WESTMINSTER, Vt. — I first climbed this hill at night 42 years ago, breathless, scared and looking over my shoulder the whole way up.
It was a week before Christmas, and no one yet plowed the drive that wound its way up the 14-acre field. So I pushed through knee-deep snow, sucking in cold air until I’d unlocked the front door in the pitch black and turned on the lights and the one portable radio. They stayed on until morning.
It was bad enough that I’d gone to the spine-tingling thriller “Wait Until Dark,” starring Audrey Hepburn as a blind woman terrorized in her apartment by thugs looking for a heroin-filled doll. It was worse to be in this unfamiliar and silent house, a suburban kid in the middle of nowhere with nothing but my imagination.
The next day several college friends arrived to ski, and we christened the new house, which my parents had built for their retirement, with a small party. One friend, in a valiant effort to do a hand stand, kicked the new floor-to-ceiling standing lamp, leaving a hairline crack along one of its cylindrical shades. If my parents noticed when they arrived a few days later, they never said a word.
Crack and all, the lamp stood for decades beside the picture window overlooking the New Hampshire hills across the river. As for the house, it gave my parents their best decade and all of us much joy.
When we’d visit in springtime, Mom would be on her knees in the garden, planting. Summer nights brought a symphony of bullfrogs. In fall, the maples turned brilliant shades of orange and red. And on cold, clear winter nights, as we stood on the deck, the expanse of the Milky Way filled the sky.
For New Year’s, carloads of cousins and college friends would arrive to sample Gunther Lanson’s famous champagne punch. Then we’d load four and five deep on the toboggan for a dizzying night-time ride to the bottom.

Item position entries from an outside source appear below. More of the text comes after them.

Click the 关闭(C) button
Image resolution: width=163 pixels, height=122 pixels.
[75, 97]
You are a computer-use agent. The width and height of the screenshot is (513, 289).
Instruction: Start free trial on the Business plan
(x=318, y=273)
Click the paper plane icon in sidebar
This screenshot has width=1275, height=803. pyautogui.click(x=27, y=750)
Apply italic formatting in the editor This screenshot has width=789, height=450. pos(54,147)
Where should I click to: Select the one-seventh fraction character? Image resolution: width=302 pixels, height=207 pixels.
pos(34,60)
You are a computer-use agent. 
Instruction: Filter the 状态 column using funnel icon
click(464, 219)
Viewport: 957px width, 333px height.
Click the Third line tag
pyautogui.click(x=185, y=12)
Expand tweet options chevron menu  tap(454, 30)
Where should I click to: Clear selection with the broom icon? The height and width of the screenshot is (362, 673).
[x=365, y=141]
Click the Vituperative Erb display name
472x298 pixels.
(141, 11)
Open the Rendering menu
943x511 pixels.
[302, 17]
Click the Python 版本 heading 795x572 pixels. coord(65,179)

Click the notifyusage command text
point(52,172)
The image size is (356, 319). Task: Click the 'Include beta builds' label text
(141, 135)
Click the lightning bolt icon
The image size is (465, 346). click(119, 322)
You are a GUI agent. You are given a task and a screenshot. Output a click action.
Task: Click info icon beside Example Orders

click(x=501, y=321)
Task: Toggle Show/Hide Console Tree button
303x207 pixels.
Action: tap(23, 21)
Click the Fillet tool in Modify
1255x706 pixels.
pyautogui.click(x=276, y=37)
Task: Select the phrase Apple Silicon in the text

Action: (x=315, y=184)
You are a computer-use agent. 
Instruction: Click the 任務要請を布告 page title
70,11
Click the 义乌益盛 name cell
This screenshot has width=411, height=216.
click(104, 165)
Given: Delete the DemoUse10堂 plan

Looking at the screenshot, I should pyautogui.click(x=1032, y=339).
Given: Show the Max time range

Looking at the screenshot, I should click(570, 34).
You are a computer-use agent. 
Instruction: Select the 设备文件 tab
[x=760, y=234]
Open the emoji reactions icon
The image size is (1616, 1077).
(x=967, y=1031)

Kathy and I exchanged wedding vows in front of that picture window. And a decade later, in 1981, our older daughter visited for the first time.
By then, though, the joy of regular journeys to the country had become tinged with a melancholy that I felt again today as we approached.
On a glorious May weekend in 1980, Kathy and I joined my parents at a musical revue of Jacques Brel. Dad, in his almost-over-the-top exuberance, kept turning toward us, his face animated, making sure we were having fun, too. I raised my finger to my lips, shushing him in embarrassment. Three weeks later he was dead, felled by an aortal aneurysm.
Mom stayed on alone for 19 years, still planting a garden, still standing on the deck to gaze at the stars. But nothing ever did quite fill the space my father left behind. Even as Mom put her stamp on her surroundings, stories of my father filled many a meal.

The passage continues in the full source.